インボイス制度に対応する事業者からこうした疑問が多く寄せられます。

 

 

本記事では、適格返還請求書の国税庁の定める概要・記載要件・保存義務から、適格返還請求書テンプレート無料での入手方法、適格返還請求書フォーマットエクセルの活用法、適格返還請求書値引きや適格返還請求書赤伝との関係まで、実務担当者が知っておくべき情報を元記事の構成を踏まえて解説します。

 

 

 

適格返還請求書とは

 

適格返還請求書(返還インボイス)とは、インボイス制度に基づく取引において用いられる書類です。

売り手(適格請求書発行事業者)は、取引した商品・サービスの返品・値引き・リベートの支払いなどに伴い、買い手に対して一定の要件を満たす書類の交付が義務付けられています。

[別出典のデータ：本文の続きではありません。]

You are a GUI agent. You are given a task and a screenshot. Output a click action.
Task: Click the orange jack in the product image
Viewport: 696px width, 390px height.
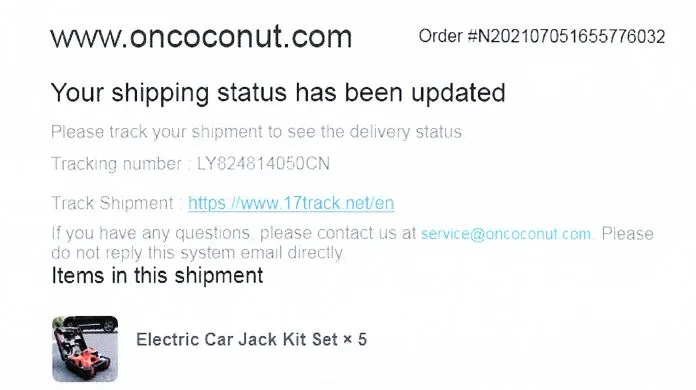91,360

この書類を適格返還請求書、または返還インボイスといいます。

 

 

適格返還請求書発行義務は、適格請求書発行事業者として登録された課税事業者に課されます。

ただし、3万円未満の公共交通機関の運賃や自動販売機・自動サービス機で販売した3万円未満の商品など、事業の性質上発行が困難な取引については交付義務が免除されています。

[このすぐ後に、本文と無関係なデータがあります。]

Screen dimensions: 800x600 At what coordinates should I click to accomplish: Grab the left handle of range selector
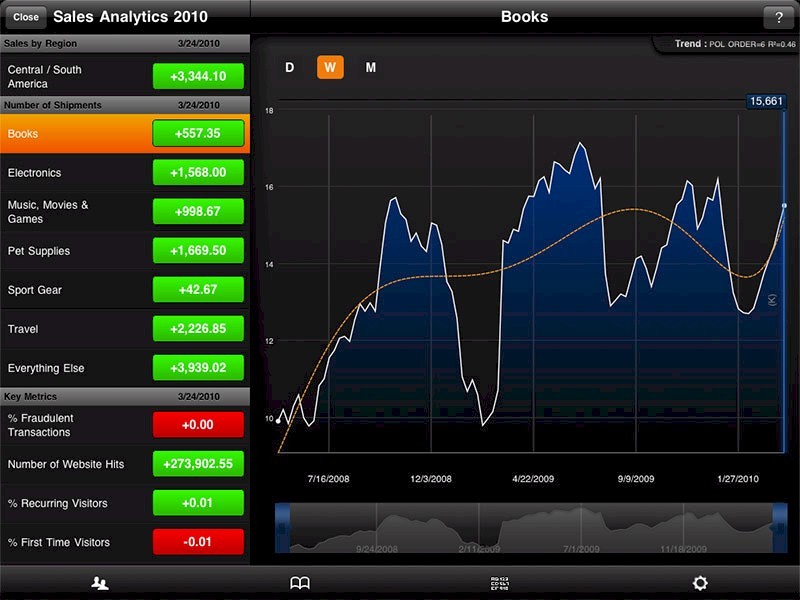click(282, 526)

適格返還請求書は電磁的記録として提供することも可能です。

 

 

※参照元

国税庁:インボイス制度に関する資料(PDF)

 

 

 

適格返還請求書と適格請求書の違い

 

「適格返還請求書と適格請求書の違いは何ですか?」という疑問をお持ちの方のために、両者の違いを整理します。

 

 

比較項目

内容

適格請求書(インボイス)

売り手が買い手に対して、課税資産の譲渡等を行った際に交付する書類。仕入税額控除の適用に必要

適格返還請求書(返還インボイス)

売り手が買い手に対して、値引き・返品・リベートなどの対価の返還等を行った際に交付する書類

交付タイミング

適格請求書:販売・提供時 適格返還請求書:値引き・返品・リベート発生時

記載要件の違い

適格返還請求書には「対価の返還等のもととなった取引を行った年月日」の記載が必要(適格請求書にはない項目)

まとめることの可否

一定の条件を満たせば1枚の書類にまとめることが可能

 

 

 

※参照元

国税庁:インボイス制度の手引き

 

 

 

適格返還請求書フォーマットと返還インボイスひな形

 

適格返還請求書フォーマットには法定の様式はなく、後述する記載要件を満たしていれば任意の書式を使用できます。

返還インボイスひな形は国税庁のホームページや、適格返還請求書テンプレート無料を提供する会計ソフト各社のサイトから入手できます。

 

 

適格返還請求書フォーマットエクセルを活用したい場合は、マイクロソフトのテンプレートや会計ソフト各社が無償公開しているエクセル形式のテンプレートが利用できます。

ただし、テンプレートを使用する際も記載要件をすべて満たしているかの確認をお勧めします。

 

 

📌適格返還請求書テンプレートの無料版を利用する場合は、国税庁の最新の記載要件と照合のうえ使用されることをお勧めします。

記載要件が更新されている場合があります。

 

 

※参照元

国税庁:インボイス制度関連様式・ひな形

 

 

 

適格返還請求書値引き・適格返還請求書(赤伝)との関係

 

適格返還請求書値引きとは、売り手が販売後に値引きを行った場合に発行が求められる書類です。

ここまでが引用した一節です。